-------- MATERIAL TO PROCESS --------
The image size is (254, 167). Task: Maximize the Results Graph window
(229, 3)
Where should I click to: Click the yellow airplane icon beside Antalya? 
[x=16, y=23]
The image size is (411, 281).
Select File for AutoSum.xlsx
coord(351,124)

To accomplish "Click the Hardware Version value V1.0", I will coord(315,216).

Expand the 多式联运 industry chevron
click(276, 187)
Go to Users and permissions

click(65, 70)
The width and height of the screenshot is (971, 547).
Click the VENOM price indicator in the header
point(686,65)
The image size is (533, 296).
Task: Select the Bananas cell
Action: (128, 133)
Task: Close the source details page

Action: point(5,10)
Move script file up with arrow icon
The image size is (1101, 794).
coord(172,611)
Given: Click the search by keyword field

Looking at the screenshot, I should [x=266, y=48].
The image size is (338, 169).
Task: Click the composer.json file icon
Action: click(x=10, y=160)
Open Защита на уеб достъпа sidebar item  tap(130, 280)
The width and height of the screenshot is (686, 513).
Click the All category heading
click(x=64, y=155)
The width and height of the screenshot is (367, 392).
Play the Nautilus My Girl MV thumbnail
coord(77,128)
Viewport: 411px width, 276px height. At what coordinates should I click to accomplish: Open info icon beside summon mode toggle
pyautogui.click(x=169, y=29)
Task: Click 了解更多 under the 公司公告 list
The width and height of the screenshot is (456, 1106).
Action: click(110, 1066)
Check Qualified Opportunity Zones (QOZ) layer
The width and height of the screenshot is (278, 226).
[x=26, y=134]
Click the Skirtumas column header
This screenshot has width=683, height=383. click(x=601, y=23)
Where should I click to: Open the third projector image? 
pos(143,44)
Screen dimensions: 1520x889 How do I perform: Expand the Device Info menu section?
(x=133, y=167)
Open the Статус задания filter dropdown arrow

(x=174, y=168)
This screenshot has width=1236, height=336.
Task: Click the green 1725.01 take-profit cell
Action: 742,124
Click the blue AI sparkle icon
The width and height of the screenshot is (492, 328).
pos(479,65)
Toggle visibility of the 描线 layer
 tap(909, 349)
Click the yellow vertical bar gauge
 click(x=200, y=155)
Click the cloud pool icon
--------
- [WORK ORDER] Give back the full listing, exactly as it stands.

- [SOLVED PROBLEM]
The image size is (254, 167). Task: Maximize the Results Graph window
(229, 3)
Where should I click to: Click the yellow airplane icon beside Antalya? 
[x=16, y=23]
The image size is (411, 281).
Select File for AutoSum.xlsx
coord(351,124)

To accomplish "Click the Hardware Version value V1.0", I will coord(315,216).

Expand the 多式联运 industry chevron
click(276, 187)
Go to Users and permissions

click(65, 70)
The width and height of the screenshot is (971, 547).
Click the VENOM price indicator in the header
point(686,65)
The image size is (533, 296).
Task: Select the Bananas cell
Action: (128, 133)
Task: Close the source details page

Action: point(5,10)
Move script file up with arrow icon
The image size is (1101, 794).
coord(172,611)
Given: Click the search by keyword field

Looking at the screenshot, I should [x=266, y=48].
The image size is (338, 169).
Task: Click the composer.json file icon
Action: click(x=10, y=160)
Open Защита на уеб достъпа sidebar item  tap(130, 280)
The width and height of the screenshot is (686, 513).
Click the All category heading
click(x=64, y=155)
The width and height of the screenshot is (367, 392).
Play the Nautilus My Girl MV thumbnail
coord(77,128)
Viewport: 411px width, 276px height. At what coordinates should I click to accomplish: Open info icon beside summon mode toggle
pyautogui.click(x=169, y=29)
Task: Click 了解更多 under the 公司公告 list
The width and height of the screenshot is (456, 1106).
Action: click(110, 1066)
Check Qualified Opportunity Zones (QOZ) layer
The width and height of the screenshot is (278, 226).
[x=26, y=134]
Click the Skirtumas column header
This screenshot has width=683, height=383. click(x=601, y=23)
Where should I click to: Open the third projector image? 
pos(143,44)
Screen dimensions: 1520x889 How do I perform: Expand the Device Info menu section?
(x=133, y=167)
Open the Статус задания filter dropdown arrow

(x=174, y=168)
This screenshot has width=1236, height=336.
Task: Click the green 1725.01 take-profit cell
Action: 742,124
Click the blue AI sparkle icon
The width and height of the screenshot is (492, 328).
pos(479,65)
Toggle visibility of the 描线 layer
 tap(909, 349)
Click the yellow vertical bar gauge
 click(x=200, y=155)
Click the cloud pool icon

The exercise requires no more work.